### DIRECTIONS
In the following listing, work out how many lines contain the string "chevron", and state only that number.

=====

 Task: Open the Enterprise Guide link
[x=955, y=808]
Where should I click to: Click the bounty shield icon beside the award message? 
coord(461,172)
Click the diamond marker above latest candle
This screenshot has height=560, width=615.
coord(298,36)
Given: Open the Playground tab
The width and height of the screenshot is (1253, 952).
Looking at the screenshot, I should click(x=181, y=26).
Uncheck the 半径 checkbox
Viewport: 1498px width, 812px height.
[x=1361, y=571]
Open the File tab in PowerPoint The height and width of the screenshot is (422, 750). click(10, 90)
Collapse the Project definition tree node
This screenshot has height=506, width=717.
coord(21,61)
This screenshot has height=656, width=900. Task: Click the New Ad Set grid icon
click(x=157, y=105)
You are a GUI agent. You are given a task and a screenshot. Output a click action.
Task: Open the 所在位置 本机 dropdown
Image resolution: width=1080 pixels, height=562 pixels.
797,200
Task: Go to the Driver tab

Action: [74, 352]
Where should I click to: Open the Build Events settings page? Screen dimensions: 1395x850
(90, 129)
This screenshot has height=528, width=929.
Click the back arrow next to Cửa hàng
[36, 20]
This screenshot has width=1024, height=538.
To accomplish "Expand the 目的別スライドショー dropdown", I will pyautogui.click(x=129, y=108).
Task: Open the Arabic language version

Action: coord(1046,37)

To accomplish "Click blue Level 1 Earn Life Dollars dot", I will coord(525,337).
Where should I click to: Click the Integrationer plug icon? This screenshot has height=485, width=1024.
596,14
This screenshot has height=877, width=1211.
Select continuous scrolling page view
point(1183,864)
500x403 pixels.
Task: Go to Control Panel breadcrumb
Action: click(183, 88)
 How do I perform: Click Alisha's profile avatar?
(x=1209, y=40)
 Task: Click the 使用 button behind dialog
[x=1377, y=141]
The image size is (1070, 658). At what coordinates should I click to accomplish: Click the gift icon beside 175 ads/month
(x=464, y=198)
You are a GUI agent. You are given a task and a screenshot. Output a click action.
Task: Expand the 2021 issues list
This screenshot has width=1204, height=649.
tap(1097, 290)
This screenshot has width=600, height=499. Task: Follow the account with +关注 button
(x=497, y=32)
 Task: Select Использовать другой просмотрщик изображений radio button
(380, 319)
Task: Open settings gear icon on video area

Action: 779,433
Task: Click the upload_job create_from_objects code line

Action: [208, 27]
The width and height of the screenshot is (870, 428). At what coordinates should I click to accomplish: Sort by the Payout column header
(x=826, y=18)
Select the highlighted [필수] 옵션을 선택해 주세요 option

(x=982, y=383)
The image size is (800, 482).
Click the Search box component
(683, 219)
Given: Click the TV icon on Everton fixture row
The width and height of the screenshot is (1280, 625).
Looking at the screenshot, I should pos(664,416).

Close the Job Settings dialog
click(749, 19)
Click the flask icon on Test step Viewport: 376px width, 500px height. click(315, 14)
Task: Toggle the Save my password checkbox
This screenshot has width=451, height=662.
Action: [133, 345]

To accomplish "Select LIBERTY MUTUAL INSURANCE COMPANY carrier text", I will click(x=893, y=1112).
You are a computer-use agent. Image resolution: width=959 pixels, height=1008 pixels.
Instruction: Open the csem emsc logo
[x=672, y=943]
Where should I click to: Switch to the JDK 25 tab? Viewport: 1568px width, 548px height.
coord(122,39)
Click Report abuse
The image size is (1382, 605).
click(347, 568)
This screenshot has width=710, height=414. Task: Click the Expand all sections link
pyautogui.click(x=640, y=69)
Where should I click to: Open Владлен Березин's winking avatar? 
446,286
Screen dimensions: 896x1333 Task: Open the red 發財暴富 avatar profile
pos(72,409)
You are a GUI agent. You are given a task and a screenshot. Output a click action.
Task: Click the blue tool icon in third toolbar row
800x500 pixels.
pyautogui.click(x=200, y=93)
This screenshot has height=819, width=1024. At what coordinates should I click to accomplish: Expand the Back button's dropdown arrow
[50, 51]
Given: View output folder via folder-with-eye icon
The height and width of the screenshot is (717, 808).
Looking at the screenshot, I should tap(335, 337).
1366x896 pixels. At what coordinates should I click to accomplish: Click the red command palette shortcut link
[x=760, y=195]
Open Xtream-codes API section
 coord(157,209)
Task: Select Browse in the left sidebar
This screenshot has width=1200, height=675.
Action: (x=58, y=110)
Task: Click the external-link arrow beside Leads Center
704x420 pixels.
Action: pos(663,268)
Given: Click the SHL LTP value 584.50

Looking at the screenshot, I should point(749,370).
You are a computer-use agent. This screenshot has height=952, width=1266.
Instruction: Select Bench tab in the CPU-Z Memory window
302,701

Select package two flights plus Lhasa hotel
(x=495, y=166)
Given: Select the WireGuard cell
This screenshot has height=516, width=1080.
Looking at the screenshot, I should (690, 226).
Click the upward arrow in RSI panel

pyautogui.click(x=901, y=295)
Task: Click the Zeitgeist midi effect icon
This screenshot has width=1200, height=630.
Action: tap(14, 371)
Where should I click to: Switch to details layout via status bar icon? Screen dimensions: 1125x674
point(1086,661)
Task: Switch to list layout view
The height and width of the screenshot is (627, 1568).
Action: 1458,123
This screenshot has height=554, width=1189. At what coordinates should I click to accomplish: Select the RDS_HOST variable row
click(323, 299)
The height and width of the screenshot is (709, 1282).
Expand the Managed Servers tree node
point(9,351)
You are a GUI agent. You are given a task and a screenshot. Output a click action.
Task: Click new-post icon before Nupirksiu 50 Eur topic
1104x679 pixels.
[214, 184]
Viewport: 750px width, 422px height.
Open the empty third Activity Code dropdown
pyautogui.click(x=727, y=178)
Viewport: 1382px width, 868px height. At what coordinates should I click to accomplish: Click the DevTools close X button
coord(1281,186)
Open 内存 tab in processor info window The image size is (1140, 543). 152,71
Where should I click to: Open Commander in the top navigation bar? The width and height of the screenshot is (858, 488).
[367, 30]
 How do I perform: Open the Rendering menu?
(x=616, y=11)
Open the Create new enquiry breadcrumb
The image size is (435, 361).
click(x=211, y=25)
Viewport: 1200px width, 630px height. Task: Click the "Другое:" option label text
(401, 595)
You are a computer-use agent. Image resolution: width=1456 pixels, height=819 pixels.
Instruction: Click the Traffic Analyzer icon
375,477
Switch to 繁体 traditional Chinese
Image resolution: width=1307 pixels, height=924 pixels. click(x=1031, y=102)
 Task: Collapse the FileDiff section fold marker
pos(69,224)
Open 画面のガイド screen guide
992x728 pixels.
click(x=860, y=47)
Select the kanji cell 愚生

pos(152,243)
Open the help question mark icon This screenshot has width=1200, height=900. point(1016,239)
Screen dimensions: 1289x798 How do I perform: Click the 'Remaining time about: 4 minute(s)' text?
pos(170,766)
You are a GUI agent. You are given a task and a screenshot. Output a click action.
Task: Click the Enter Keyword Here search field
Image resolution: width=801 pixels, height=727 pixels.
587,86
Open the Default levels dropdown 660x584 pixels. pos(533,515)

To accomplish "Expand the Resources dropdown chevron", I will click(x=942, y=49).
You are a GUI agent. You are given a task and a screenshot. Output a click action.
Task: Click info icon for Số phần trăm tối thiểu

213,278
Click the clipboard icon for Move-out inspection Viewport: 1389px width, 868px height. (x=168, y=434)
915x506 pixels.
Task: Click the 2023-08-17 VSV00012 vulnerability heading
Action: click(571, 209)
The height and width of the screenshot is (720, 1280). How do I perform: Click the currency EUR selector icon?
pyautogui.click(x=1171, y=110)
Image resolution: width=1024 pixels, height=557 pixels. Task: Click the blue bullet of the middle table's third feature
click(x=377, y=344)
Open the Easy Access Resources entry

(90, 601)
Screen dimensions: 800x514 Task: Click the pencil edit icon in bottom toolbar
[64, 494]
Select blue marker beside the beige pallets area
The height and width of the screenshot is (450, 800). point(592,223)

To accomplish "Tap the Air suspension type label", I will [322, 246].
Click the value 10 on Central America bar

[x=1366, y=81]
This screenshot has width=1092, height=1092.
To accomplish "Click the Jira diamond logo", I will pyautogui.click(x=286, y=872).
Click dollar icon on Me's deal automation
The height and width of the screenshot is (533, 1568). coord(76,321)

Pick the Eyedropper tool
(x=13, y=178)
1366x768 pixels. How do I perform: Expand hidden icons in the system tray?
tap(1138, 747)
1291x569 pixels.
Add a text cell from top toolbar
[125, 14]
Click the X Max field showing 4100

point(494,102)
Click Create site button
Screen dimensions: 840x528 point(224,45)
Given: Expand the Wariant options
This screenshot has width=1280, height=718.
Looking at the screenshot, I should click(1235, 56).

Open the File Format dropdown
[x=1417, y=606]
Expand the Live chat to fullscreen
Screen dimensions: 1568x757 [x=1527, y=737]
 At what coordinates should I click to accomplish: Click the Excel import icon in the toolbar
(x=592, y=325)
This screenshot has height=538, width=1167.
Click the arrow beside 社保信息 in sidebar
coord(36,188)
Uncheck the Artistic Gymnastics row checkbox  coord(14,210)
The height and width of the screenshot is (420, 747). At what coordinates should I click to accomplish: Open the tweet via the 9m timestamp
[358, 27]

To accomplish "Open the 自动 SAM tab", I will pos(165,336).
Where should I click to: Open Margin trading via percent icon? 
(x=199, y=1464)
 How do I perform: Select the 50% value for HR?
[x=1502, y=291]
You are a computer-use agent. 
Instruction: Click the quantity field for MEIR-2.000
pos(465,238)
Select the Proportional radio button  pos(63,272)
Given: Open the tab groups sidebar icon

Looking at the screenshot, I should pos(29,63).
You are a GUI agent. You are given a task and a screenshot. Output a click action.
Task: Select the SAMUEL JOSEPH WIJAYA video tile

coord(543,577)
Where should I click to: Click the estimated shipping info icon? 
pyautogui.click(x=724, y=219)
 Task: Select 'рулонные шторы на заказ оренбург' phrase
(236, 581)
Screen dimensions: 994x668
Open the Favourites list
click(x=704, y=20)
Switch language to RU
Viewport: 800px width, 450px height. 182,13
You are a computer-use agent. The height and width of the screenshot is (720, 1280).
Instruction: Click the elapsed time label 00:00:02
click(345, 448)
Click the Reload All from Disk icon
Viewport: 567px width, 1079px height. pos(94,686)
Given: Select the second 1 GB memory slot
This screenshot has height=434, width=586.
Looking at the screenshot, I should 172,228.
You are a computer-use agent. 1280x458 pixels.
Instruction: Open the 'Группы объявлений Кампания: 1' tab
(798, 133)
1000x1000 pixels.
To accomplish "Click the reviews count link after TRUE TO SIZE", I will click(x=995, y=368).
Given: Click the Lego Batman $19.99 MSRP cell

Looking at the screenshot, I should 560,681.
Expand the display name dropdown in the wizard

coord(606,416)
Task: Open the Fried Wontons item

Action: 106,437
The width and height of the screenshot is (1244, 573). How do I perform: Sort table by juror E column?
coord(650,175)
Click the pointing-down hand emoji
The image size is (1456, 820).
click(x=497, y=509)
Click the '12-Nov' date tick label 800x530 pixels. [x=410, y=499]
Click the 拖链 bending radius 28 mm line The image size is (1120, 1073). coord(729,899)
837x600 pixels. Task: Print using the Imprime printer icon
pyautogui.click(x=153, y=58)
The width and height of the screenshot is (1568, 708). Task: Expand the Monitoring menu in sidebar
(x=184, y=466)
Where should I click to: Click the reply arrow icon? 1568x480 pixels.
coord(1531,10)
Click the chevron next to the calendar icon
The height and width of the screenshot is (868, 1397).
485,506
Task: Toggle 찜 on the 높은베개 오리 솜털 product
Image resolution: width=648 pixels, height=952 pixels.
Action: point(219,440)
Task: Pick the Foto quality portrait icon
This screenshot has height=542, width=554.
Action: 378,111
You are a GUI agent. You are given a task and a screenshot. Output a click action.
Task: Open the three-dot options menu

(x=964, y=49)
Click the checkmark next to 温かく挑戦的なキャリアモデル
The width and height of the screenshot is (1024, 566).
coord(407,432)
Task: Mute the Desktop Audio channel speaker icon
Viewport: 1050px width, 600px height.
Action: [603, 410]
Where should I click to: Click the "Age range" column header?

=====

### WRITTEN ANSWER
2